# Text section:
29 Aide-Memoire From Embassy in Washington to Department of State

[Washington], 11 January 1951

SECRET

The Australian Government would appreciate consideration by the Government of the United States of the following matters.

On several occasions during the months of September, October and November 1950, the Australian Minister for External Affairs, the Honourable P. C. Spender, discussed the Australian Government's views in relation to a Pacific Pact with the President of the United States, the Secretary of State, the Assistant Secretary of State for Far Eastern Affairs, the Assistant Secretary of State for United Nations Affairs and the Consultant to the Secretary of State, Mr. John Foster Dulles. Subsequently, after consultation with the Assistant Secretary of State for Far Eastern Affairs, Mr. Spender delivered a statement[1] in the Australian House of Representatives on 28th November, 1950, in which he set forth the Australian Government's views on this matter and referred to the discussions which had taken place on this subject during his visit to the United States of America. (Copy of Mr. Spender's statement is attached for ease of reference.) It will be recalled that the following two aspects were elaborated in Mr. Spender's statement of 28th November:

(a) That the Australian Government was anxious that there should be mutual defence obligations for the Pacific area, under some form of regional pact, which would include at least the United States and Australia, and (b) The Australian Government was desirous of the creation of an organic link between Australia and other regional security organisations which would permit the direct participation by Australia in discussions of global strategy which indirectly affect Australia's interests and commitments.

# Supplied information:
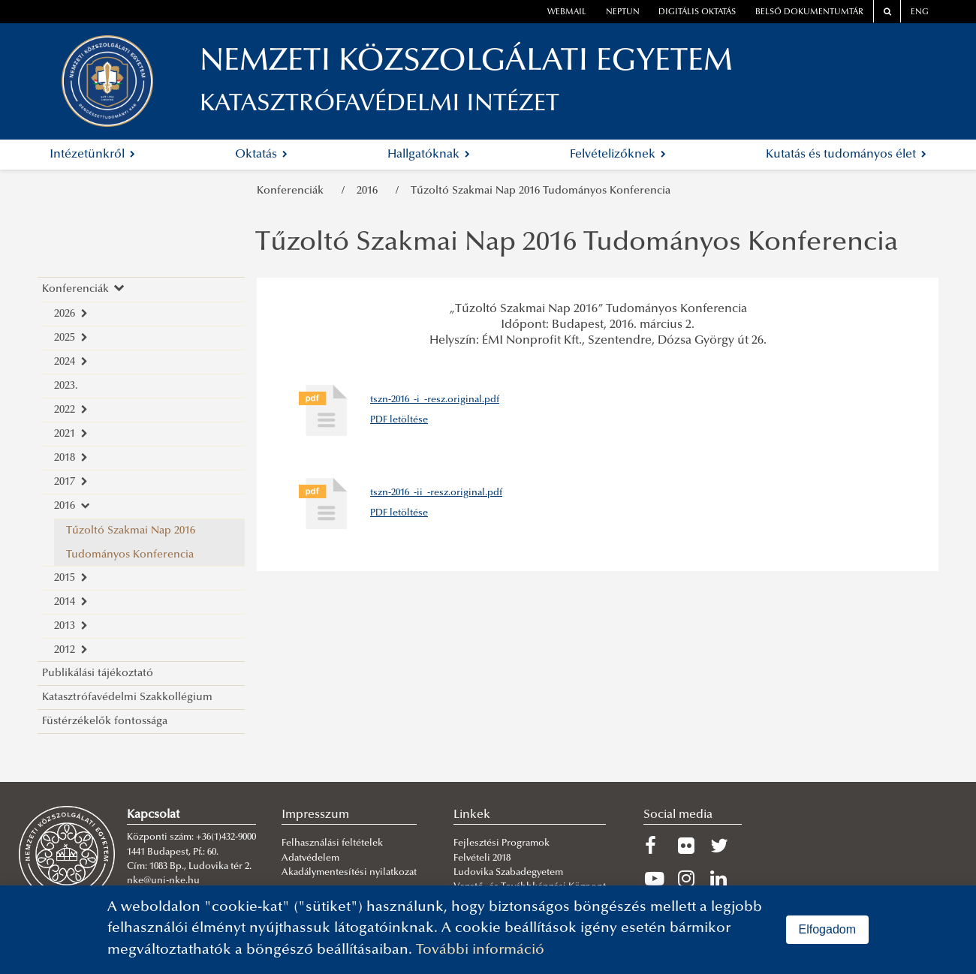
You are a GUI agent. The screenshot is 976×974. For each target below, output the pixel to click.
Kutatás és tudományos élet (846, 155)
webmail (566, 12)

# What to work on:
- a) According to the Pacific Pact aide-memoire, why did the Australian Government want an organic link between Australia and other regional security organizations? Answer in one to three sentences.
- b) For each statement, say yes or no depending on whether it agrees with the Pacific Pact aide-memoire, and quote the deciding words: (i) Spender gave his statement in the Australian House of Representatives on 28 November 1950. (ii) Spender delivered his statement before he consulted the Assistant Secretary of State for Far Eastern Affairs. (iii) The regional pact Australia sought would include at least the United States and Australia.
- c) Write the next part of the Pacific Pact aide-memoire, starting after its last sentence.
The listing comes from a source unrelated to the Pacific Pact aide-memoire.

# Solved problems:
- a) The link would let Australia take part directly in discussions of global strategy. Those discussions indirectly affect Australia's interests and commitments.

- b)
(i) Yes: "in the Australian House of Representatives on 28th November, 1950"
(ii) No: "Subsequently, after consultation with the Assistant Secretary of State for Far Eastern Affairs, Mr. Spender delivered a statement"
(iii) Yes: "which would include at least the United States and Australia"

- c)
It will also be recalled that representatives of the United States Government, in their conversation with Mr. Spender, agreed to explore the possibilities of attaining the objectives which Mr. Spender had put forward concerning a regional pact and the creation of an organic link between Australia and other regional security organisations.[2]

The Australian Government would be grateful to know whether the United States Government is yet in a position to give its reaction to the proposals which were put forward by the Australian Minister for External Affairs on these matters.

1 The text of the statement is given in Current Notes, vol. 21, 1950, pp. 796-807. The section of the statement about co-operation with the United States contained the text conveyed to Washington in Document 26 except that the words '[t]he matter is presently being explored by the United States of America' were omitted. Instead Spender expressed himself as 'not without hope that at a comparatively early date it will be found possible to embody into formal machinery an acceptable solution of this important problem'.

2 See Document 25.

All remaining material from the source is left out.